Ce projet de décret vise à mettre en œuvre l'alinéa 2 de l'article 6 de la loi 17.04 portant code du médicament et de la pharmacie, publié le 22 novembre 2006.
L'alinéa 2 de l'article 6 détermine les attributions, la composition et les modalités de fonctionnement de la Commission nationale de pharmacovigilance, afin de:
- contribuer à la mise en place d'un système national de pharmacovigilance,
- garantir la sécurité des médicaments,
- observer leurs effets indésirables,
- évaluer les informations relatives aux effets inattendus ou toxiques après la livraison de l'autorisation de mise sur le marché des médicaments.

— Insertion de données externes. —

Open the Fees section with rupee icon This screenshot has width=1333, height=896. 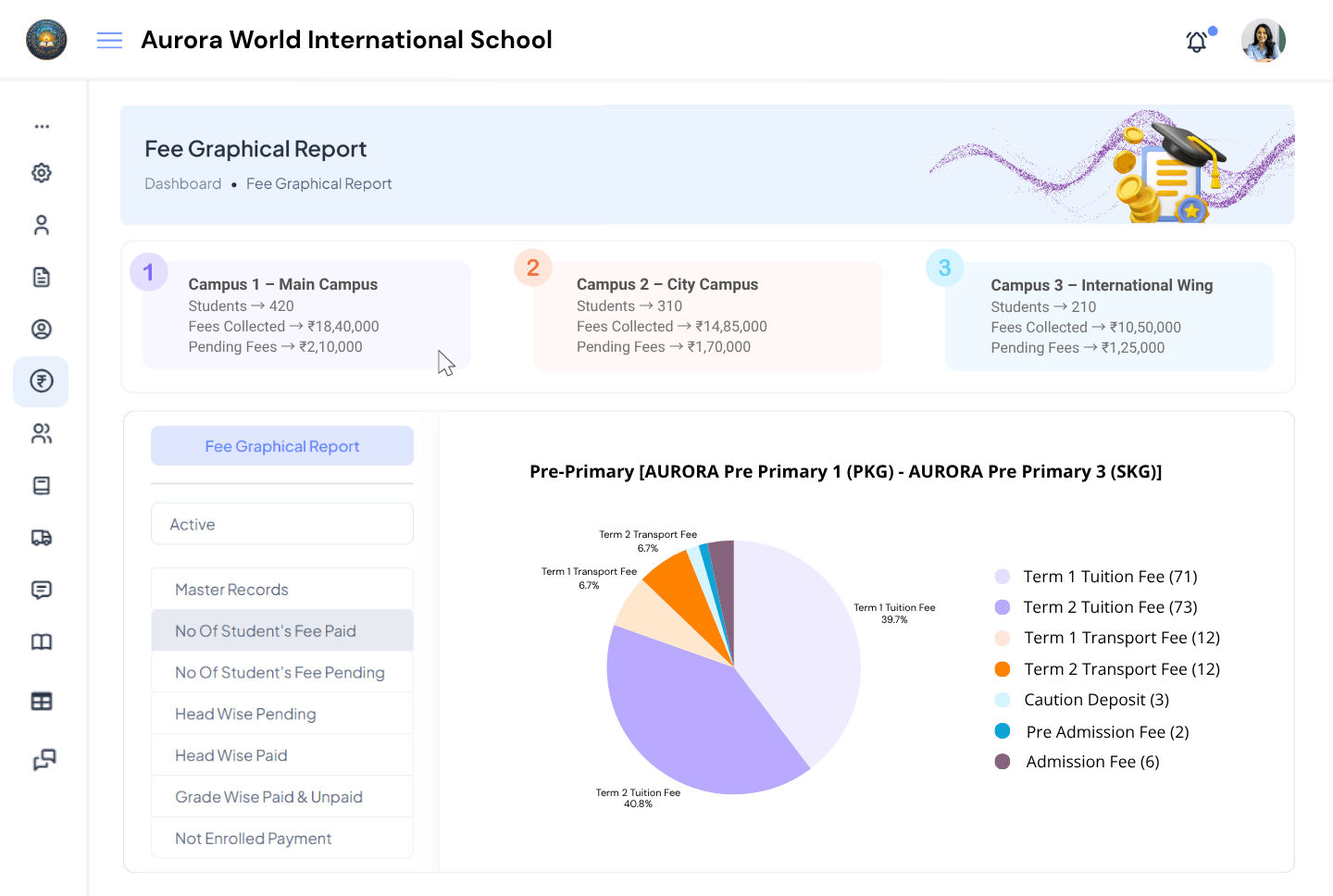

Ce projet de décret prévoit plusieurs mesures qui consistent essentiellement à déterminer les missions de la Commission nationale de pharmacovigilance, à savoir:
- l'évaluation des renseignements retenus et la formulation d'un avis au ministre de la Santé sur les mesures nécessaires pour prévoir,
- prévenir, ou minimiser et réduire les risques associés à l'utilisation des médicaments,
- effectuer les investigations nécessaires pour mener à bien la pharmacovigilance, soit par la Commission elle-même ou par le ministre de la Santé chaque fois que cela s'avère nécessaire,
- formuler des recommandations au ministre de la Santé pour retirer l'autorisation de mise sur le marché ou interdire la vente de tout médicament qui constituerait une menace à la santé publique.
Les mesures concernent en outre la composition et les modalités de fonctionnement de la Commission nationale de pharmacovigilance.
Rappelons qu'outre cette Commission, le Système national de pharmacovigilance comprend le Centre national de pharmacovigilance et le Comité technique de pharmacovigilance.